Below are some entries; can you quote all of them exactly?

(Stored data)

[Start of section]

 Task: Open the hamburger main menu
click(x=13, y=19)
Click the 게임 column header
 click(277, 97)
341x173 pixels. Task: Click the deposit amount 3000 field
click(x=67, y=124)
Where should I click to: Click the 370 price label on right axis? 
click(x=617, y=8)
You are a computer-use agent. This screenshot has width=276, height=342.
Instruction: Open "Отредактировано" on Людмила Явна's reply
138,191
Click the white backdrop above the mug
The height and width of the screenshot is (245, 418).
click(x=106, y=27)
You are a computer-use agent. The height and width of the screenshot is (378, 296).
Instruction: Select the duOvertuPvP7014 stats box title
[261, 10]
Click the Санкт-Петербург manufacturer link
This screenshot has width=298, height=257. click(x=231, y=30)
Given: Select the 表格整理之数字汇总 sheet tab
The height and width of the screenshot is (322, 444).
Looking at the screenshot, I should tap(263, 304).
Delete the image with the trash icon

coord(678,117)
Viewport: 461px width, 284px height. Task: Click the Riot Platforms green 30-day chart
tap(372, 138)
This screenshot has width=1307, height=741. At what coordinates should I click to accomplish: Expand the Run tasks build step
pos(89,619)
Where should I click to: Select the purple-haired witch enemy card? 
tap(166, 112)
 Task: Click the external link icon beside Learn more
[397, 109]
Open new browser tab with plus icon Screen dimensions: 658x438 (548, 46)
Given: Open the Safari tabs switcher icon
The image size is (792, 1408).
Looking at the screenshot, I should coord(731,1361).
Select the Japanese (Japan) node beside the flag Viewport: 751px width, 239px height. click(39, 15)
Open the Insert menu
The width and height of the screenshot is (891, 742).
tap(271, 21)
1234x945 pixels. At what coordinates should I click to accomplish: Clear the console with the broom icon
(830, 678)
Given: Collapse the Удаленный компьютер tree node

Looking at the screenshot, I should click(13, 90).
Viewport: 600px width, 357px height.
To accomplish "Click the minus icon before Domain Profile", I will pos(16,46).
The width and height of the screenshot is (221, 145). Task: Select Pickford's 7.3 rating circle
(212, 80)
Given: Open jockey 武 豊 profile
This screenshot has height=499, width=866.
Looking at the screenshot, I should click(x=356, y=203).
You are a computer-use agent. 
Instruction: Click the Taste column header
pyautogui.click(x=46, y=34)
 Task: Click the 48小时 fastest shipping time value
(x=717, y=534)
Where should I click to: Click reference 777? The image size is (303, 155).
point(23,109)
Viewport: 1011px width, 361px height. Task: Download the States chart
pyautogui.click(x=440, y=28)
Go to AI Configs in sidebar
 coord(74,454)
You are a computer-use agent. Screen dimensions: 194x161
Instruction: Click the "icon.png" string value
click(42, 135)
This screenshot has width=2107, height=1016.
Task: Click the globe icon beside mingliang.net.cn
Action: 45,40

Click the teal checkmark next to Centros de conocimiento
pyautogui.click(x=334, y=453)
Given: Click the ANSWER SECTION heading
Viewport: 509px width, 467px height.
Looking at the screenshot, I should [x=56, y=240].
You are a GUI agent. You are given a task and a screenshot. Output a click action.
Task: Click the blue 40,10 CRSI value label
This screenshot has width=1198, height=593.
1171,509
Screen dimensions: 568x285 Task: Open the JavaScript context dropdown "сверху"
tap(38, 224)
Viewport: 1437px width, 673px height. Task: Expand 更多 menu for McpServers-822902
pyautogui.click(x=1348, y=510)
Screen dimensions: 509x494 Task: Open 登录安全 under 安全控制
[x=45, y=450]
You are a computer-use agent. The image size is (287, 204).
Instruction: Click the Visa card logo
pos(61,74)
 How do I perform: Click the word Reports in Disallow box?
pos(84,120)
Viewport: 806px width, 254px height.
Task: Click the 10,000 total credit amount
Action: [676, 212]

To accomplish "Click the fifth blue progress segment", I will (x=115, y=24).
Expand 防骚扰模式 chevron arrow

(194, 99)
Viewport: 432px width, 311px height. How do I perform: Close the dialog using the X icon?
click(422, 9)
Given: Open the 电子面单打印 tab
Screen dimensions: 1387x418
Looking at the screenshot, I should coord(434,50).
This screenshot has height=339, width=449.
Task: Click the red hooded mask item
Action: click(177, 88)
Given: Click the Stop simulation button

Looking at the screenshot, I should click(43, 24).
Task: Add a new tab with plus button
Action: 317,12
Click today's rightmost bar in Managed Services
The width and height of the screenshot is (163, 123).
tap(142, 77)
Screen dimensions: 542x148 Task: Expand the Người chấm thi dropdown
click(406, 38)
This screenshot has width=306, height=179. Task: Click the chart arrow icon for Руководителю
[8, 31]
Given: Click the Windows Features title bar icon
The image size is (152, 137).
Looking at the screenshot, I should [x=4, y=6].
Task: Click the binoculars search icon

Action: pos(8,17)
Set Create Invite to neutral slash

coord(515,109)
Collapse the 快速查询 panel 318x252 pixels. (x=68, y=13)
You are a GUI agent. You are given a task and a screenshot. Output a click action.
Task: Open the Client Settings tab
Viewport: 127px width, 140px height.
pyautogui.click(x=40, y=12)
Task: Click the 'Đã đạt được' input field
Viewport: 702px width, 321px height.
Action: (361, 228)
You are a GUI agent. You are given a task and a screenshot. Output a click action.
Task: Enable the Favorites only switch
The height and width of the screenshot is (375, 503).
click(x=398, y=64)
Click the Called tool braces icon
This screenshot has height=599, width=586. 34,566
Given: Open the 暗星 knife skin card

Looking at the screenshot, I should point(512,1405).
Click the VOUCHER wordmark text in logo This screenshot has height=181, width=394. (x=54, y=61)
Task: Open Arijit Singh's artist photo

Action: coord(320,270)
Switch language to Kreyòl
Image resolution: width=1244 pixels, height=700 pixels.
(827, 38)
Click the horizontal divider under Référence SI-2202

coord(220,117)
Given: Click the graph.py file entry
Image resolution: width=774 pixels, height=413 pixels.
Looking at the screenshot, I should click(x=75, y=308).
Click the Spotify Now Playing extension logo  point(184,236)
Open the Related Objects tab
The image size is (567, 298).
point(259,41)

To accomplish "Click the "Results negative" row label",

[End of section]

_RESULT BELOW_:
 Task: Open the hamburger main menu
click(x=13, y=19)
Click the 게임 column header
 click(277, 97)
341x173 pixels. Task: Click the deposit amount 3000 field
click(x=67, y=124)
Where should I click to: Click the 370 price label on right axis? 
click(x=617, y=8)
You are a computer-use agent. This screenshot has width=276, height=342.
Instruction: Open "Отредактировано" on Людмила Явна's reply
138,191
Click the white backdrop above the mug
The height and width of the screenshot is (245, 418).
click(x=106, y=27)
You are a computer-use agent. The height and width of the screenshot is (378, 296).
Instruction: Select the duOvertuPvP7014 stats box title
[261, 10]
Click the Санкт-Петербург manufacturer link
This screenshot has width=298, height=257. click(x=231, y=30)
Given: Select the 表格整理之数字汇总 sheet tab
The height and width of the screenshot is (322, 444).
Looking at the screenshot, I should tap(263, 304).
Delete the image with the trash icon

coord(678,117)
Viewport: 461px width, 284px height. Task: Click the Riot Platforms green 30-day chart
tap(372, 138)
This screenshot has width=1307, height=741. At what coordinates should I click to accomplish: Expand the Run tasks build step
pos(89,619)
Where should I click to: Select the purple-haired witch enemy card? 
tap(166, 112)
 Task: Click the external link icon beside Learn more
[397, 109]
Open new browser tab with plus icon Screen dimensions: 658x438 (548, 46)
Given: Open the Safari tabs switcher icon
The image size is (792, 1408).
Looking at the screenshot, I should coord(731,1361).
Select the Japanese (Japan) node beside the flag Viewport: 751px width, 239px height. click(39, 15)
Open the Insert menu
The width and height of the screenshot is (891, 742).
tap(271, 21)
1234x945 pixels. At what coordinates should I click to accomplish: Clear the console with the broom icon
(830, 678)
Given: Collapse the Удаленный компьютер tree node

Looking at the screenshot, I should click(13, 90).
Viewport: 600px width, 357px height.
To accomplish "Click the minus icon before Domain Profile", I will pos(16,46).
The width and height of the screenshot is (221, 145). Task: Select Pickford's 7.3 rating circle
(212, 80)
Given: Open jockey 武 豊 profile
This screenshot has height=499, width=866.
Looking at the screenshot, I should click(x=356, y=203).
You are a computer-use agent. 
Instruction: Click the Taste column header
pyautogui.click(x=46, y=34)
 Task: Click the 48小时 fastest shipping time value
(x=717, y=534)
Where should I click to: Click reference 777? The image size is (303, 155).
point(23,109)
Viewport: 1011px width, 361px height. Task: Download the States chart
pyautogui.click(x=440, y=28)
Go to AI Configs in sidebar
 coord(74,454)
You are a computer-use agent. Screen dimensions: 194x161
Instruction: Click the "icon.png" string value
click(42, 135)
This screenshot has width=2107, height=1016.
Task: Click the globe icon beside mingliang.net.cn
Action: 45,40

Click the teal checkmark next to Centros de conocimiento
pyautogui.click(x=334, y=453)
Given: Click the ANSWER SECTION heading
Viewport: 509px width, 467px height.
Looking at the screenshot, I should [x=56, y=240].
You are a GUI agent. You are given a task and a screenshot. Output a click action.
Task: Click the blue 40,10 CRSI value label
This screenshot has width=1198, height=593.
1171,509
Screen dimensions: 568x285 Task: Open the JavaScript context dropdown "сверху"
tap(38, 224)
Viewport: 1437px width, 673px height. Task: Expand 更多 menu for McpServers-822902
pyautogui.click(x=1348, y=510)
Screen dimensions: 509x494 Task: Open 登录安全 under 安全控制
[x=45, y=450]
You are a computer-use agent. The image size is (287, 204).
Instruction: Click the Visa card logo
pos(61,74)
 How do I perform: Click the word Reports in Disallow box?
pos(84,120)
Viewport: 806px width, 254px height.
Task: Click the 10,000 total credit amount
Action: [676, 212]

To accomplish "Click the fifth blue progress segment", I will (x=115, y=24).
Expand 防骚扰模式 chevron arrow

(194, 99)
Viewport: 432px width, 311px height. How do I perform: Close the dialog using the X icon?
click(422, 9)
Given: Open the 电子面单打印 tab
Screen dimensions: 1387x418
Looking at the screenshot, I should coord(434,50).
This screenshot has height=339, width=449.
Task: Click the red hooded mask item
Action: click(177, 88)
Given: Click the Stop simulation button

Looking at the screenshot, I should click(43, 24).
Task: Add a new tab with plus button
Action: 317,12
Click today's rightmost bar in Managed Services
The width and height of the screenshot is (163, 123).
tap(142, 77)
Screen dimensions: 542x148 Task: Expand the Người chấm thi dropdown
click(406, 38)
This screenshot has width=306, height=179. Task: Click the chart arrow icon for Руководителю
[8, 31]
Given: Click the Windows Features title bar icon
The image size is (152, 137).
Looking at the screenshot, I should [x=4, y=6].
Task: Click the binoculars search icon

Action: pos(8,17)
Set Create Invite to neutral slash

coord(515,109)
Collapse the 快速查询 panel 318x252 pixels. (x=68, y=13)
You are a GUI agent. You are given a task and a screenshot. Output a click action.
Task: Open the Client Settings tab
Viewport: 127px width, 140px height.
pyautogui.click(x=40, y=12)
Task: Click the 'Đã đạt được' input field
Viewport: 702px width, 321px height.
Action: (361, 228)
You are a GUI agent. You are given a task and a screenshot. Output a click action.
Task: Enable the Favorites only switch
The height and width of the screenshot is (375, 503).
click(x=398, y=64)
Click the Called tool braces icon
This screenshot has height=599, width=586. 34,566
Given: Open the 暗星 knife skin card

Looking at the screenshot, I should point(512,1405).
Click the VOUCHER wordmark text in logo This screenshot has height=181, width=394. (x=54, y=61)
Task: Open Arijit Singh's artist photo

Action: coord(320,270)
Switch language to Kreyòl
Image resolution: width=1244 pixels, height=700 pixels.
(827, 38)
Click the horizontal divider under Référence SI-2202

coord(220,117)
Given: Click the graph.py file entry
Image resolution: width=774 pixels, height=413 pixels.
Looking at the screenshot, I should click(x=75, y=308).
Click the Spotify Now Playing extension logo  point(184,236)
Open the Related Objects tab
The image size is (567, 298).
point(259,41)

To accomplish "Click the "Results negative" row label",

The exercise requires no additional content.